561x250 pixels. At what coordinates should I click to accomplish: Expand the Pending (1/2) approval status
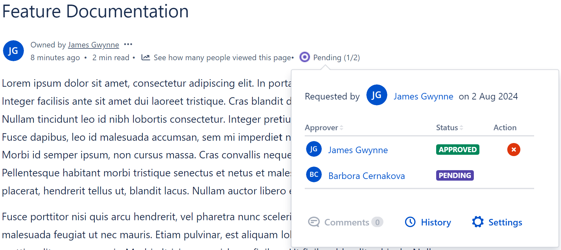[x=336, y=58]
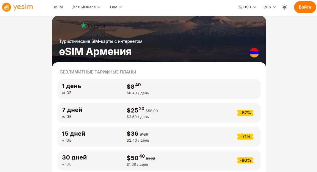This screenshot has height=172, width=317.
Task: Toggle the light/dark theme switcher
Action: point(284,7)
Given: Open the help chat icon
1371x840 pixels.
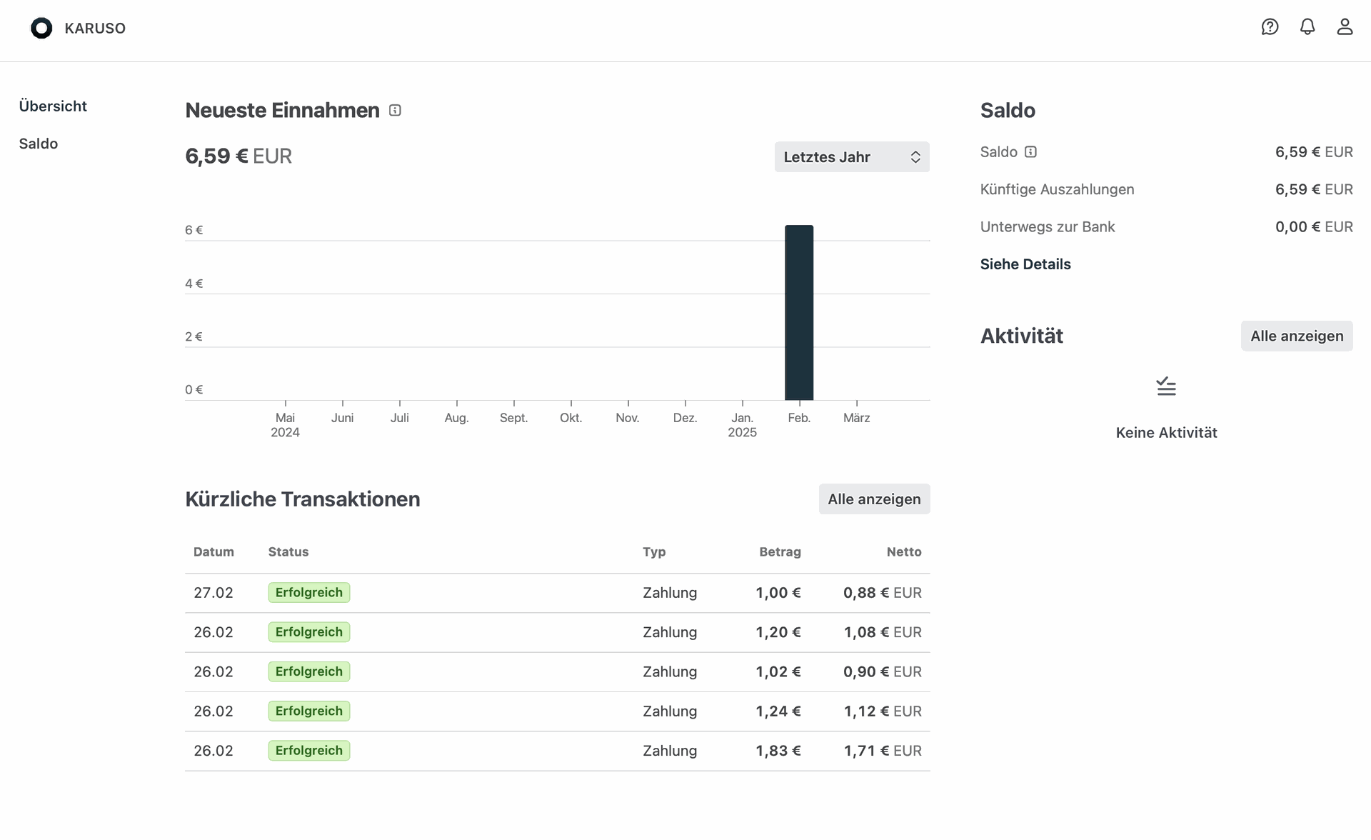Looking at the screenshot, I should [x=1270, y=27].
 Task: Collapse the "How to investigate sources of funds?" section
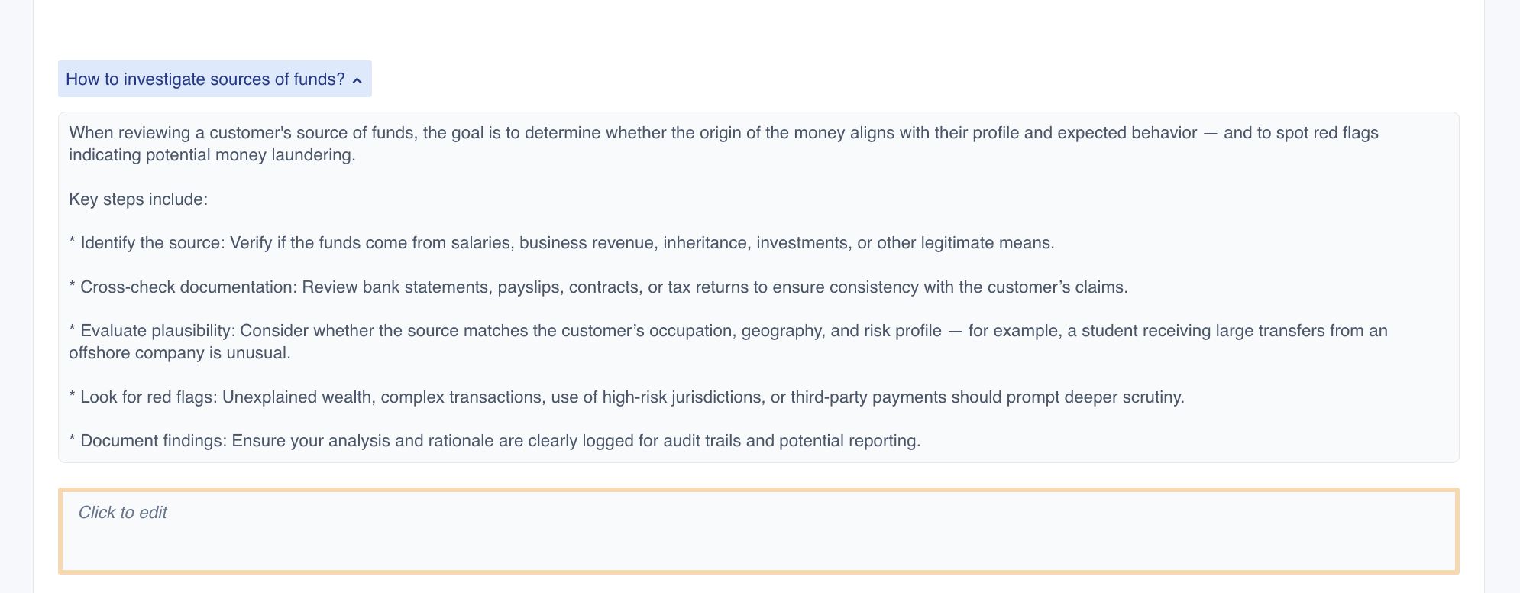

_Instructions for the task_
Can you reproduce every row above word for word, without the pictures?

_Exercise result_
561x250 pixels. At what coordinates should I click to accomplish: Expand the Pending (1/2) approval status
[x=336, y=58]
This screenshot has height=172, width=317.
Task: Toggle the light/dark theme switcher
Action: point(284,7)
Given: Open the help chat icon
1371x840 pixels.
Looking at the screenshot, I should [x=1270, y=27].
 Task: Collapse the "How to investigate sources of funds?" section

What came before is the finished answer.